Longtime stamp collector Phil Castell

Longtime stamp collector Phil Castell

WEEKEND: Strait Stamp Show to lure young, old collectors to Sequim

SEQUIM –– Digging through a pile of canceled stamps, 8-year-old Ruby Coulson plucks out one that features a trio of thoroughbreds racing toward the finish line next to what appears to be an Eastern European type.

“It’s my favorite,” said the new stamp collector, whose focus is on postage picturing horses, outer space, American flags and Christmas.

Julie Callahan also has just begun collecting stamps, digging through piles to look especially for stamps featuring gorillas, an animal she fell in love with during a trip to central Africa.

“There’s gorilla stamps from places that are nowhere near gorillas,” Callahan said, pointing to Japanese and French stamps that feature the beasts on a special display board she has made of her gorilla collection.

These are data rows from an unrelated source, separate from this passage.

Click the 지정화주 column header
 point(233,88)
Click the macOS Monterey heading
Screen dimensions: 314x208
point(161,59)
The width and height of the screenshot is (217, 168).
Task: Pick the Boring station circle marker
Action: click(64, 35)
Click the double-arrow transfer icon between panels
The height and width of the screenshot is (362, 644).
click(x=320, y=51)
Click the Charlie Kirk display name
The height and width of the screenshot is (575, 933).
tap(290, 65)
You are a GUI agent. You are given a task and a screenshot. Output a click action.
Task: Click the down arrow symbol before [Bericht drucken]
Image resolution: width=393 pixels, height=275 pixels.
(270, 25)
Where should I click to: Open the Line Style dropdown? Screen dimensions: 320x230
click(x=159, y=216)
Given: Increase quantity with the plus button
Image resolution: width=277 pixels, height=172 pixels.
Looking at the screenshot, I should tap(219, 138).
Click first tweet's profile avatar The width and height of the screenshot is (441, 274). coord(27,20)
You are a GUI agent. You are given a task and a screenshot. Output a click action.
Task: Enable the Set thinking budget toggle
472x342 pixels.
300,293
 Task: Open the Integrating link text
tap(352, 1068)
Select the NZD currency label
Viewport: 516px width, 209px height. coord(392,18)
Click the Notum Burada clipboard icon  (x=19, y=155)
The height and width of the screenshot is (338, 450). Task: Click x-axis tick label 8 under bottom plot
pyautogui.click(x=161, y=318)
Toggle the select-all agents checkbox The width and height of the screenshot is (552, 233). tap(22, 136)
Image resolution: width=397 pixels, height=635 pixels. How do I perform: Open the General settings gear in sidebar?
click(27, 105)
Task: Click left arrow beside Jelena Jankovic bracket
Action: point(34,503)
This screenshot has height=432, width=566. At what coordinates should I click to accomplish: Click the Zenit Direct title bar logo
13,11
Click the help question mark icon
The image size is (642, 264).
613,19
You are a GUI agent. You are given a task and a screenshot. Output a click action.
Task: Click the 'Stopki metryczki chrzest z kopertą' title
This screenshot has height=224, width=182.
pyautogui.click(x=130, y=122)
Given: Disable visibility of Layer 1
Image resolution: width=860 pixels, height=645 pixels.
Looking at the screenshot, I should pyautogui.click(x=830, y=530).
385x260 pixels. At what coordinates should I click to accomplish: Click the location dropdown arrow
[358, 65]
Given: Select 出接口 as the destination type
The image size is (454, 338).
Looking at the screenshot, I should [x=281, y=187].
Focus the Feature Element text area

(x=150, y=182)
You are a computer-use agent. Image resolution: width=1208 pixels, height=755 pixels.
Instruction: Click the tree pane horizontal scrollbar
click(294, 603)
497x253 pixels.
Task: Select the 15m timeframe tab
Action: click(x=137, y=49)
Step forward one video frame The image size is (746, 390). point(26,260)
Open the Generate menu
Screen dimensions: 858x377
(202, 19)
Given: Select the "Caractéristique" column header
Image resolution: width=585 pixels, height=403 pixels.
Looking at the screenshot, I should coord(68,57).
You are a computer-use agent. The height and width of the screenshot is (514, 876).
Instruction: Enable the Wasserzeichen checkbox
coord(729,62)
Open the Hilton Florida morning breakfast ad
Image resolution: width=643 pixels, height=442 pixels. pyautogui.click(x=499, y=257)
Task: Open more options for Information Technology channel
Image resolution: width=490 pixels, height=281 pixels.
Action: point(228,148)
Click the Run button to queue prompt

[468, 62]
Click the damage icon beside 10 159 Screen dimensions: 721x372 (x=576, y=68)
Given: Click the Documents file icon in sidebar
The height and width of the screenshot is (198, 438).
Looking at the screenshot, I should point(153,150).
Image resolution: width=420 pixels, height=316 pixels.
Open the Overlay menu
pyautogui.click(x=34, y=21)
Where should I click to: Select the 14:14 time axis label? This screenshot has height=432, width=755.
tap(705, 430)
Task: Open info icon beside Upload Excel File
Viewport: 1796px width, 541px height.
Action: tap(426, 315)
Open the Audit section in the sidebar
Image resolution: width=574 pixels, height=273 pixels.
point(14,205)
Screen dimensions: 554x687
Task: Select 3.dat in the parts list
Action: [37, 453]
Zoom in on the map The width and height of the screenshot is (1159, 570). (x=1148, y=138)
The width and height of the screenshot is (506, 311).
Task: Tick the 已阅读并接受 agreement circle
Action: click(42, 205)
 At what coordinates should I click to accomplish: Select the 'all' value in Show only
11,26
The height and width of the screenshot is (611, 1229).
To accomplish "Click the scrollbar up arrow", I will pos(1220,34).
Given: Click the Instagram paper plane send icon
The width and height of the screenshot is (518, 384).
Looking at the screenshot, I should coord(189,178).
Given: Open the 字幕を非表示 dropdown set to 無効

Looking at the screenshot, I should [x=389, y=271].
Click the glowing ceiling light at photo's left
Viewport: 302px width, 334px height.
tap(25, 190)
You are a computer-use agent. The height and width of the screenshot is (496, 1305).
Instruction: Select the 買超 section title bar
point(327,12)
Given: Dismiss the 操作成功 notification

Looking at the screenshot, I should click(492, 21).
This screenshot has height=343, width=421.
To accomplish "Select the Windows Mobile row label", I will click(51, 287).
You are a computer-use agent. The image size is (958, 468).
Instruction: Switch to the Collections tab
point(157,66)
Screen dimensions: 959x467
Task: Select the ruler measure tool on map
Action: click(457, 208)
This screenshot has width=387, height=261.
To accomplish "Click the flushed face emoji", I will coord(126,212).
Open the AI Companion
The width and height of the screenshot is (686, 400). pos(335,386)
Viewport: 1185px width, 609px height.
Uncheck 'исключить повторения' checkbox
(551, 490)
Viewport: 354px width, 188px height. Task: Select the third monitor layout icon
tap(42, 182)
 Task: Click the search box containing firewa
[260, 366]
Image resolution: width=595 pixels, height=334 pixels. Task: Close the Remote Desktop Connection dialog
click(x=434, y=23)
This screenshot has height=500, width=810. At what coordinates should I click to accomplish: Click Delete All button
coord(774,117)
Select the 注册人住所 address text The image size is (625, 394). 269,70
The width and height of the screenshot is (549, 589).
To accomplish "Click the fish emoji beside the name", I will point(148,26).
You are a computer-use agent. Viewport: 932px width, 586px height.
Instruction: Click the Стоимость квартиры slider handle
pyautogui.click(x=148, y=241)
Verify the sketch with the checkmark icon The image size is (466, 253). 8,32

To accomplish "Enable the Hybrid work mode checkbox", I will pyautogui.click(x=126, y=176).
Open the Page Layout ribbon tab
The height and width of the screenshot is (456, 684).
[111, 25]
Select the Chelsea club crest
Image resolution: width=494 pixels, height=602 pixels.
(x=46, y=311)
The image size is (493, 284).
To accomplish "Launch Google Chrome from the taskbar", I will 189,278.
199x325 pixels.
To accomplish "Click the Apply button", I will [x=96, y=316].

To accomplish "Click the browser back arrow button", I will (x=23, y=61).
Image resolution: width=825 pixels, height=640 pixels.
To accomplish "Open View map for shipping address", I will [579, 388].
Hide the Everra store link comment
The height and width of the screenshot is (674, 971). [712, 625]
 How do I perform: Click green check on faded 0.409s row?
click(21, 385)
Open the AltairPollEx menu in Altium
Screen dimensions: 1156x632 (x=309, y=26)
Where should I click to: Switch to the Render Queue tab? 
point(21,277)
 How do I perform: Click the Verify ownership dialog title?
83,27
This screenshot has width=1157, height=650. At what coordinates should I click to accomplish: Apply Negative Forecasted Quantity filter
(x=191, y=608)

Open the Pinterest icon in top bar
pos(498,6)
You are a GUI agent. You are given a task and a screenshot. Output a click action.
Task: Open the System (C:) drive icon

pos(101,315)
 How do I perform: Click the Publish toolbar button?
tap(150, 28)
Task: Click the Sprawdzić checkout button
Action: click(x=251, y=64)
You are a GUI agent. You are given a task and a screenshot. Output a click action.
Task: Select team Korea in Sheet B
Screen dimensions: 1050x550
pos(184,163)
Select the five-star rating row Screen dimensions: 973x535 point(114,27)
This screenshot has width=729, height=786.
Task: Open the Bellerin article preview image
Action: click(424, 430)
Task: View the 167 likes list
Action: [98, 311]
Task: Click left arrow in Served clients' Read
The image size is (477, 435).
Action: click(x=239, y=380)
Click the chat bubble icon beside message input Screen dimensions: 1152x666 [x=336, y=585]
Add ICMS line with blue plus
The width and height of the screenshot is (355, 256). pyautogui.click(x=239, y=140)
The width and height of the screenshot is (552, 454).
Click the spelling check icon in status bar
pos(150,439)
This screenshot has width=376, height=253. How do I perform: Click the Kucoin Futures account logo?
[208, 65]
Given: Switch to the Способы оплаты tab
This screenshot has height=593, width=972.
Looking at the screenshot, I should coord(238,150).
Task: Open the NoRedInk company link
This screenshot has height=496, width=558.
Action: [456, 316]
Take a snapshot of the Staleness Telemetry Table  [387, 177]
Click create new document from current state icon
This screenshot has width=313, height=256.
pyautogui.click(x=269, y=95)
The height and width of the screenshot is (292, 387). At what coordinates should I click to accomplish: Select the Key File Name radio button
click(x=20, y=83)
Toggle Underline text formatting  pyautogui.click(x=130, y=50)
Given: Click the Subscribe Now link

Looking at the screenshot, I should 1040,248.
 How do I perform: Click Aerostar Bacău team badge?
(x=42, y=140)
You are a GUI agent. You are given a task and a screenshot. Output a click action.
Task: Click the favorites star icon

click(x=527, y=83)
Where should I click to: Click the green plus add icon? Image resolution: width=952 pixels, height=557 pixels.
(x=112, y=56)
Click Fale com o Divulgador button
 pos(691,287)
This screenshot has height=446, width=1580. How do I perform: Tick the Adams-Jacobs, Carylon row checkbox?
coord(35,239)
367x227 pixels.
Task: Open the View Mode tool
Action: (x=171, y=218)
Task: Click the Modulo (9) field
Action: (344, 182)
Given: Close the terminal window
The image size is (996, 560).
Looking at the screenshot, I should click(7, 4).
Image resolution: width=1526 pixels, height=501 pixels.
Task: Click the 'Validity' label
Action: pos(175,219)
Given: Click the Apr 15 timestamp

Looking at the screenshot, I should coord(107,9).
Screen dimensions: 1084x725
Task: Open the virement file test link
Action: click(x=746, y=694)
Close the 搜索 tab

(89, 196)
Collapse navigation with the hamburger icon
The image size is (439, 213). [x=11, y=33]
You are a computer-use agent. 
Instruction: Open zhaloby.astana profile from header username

Both have been collecting stamps for less than a year. Both are hooked on the hobby.

“If you like a stamp, you keep it. There’s no rules to collecting,” Callahan said.

“Once I heard that, I knew it was for me.”

The two new stamp collectors will join veterans such as Gene Haugen, whose collection dates back seven decades, at the Strait Stamp Society’s annual Strait Stamp Show at Sequim’s Masonic Lodge, 700 S. Fifth Ave., on Saturday.

The event is free and runs from 9:30 a.m. to 5 p.m.

“It’s an easy way to see the world,” said Haugen, a retiree with thousands of stamps he began collecting to earn a Boy Scout merit badge as a boy.

Richard Tarbuck, another member of the society, said the exotic origins of some stamps helped him get started.

He has focused his collection on finding stamps from countries in which his father fought during World War II.

He also credited his stamp collection for helping him ace geography lessons as a boy in school.

Can be pricey hobby

Saturday’s stamp show will feature boxes of stamps for newcomers to file through to find their own way into the hobby.

Some can be picked up for pennies; others are valued at tens of thousands of dollars.

“It takes as much as you want to put into it,” said Phil Castell, another collector.

He compared the price of an 1840 “Penny Black” stamp from his native Great Britain that was valued at $13.50 in his hardbound stamp pricing guidebook from 1924 but that now prices at $10,000 on the price guide app he has on his smartphone.

Local values

Tarbuck noted that some stamps with connections to the North Olympic Peninsula are sought after.

Stamps featuring a clear print of a cancellation with a kicking mule in the center are highly valued, he said.

The kicking mule cancellation was developed by a 1920s postmaster in Port Townsend, he said.

A special postal cancellation celebrating the Sequim centennial will be available at the stamp show.

Those interested can bring their letters to the show and have them stamped with the special cancellation.

After the show and through Sept. 10, people can take letters to the Sequim Post Office and request the special cancellation.

The Strait Stamp Society also has produced a special letter-sized envelope with the Sequim centennial logo.

Envelopes will be available for purchase at the show for $1 and for $2 with the special cancellation.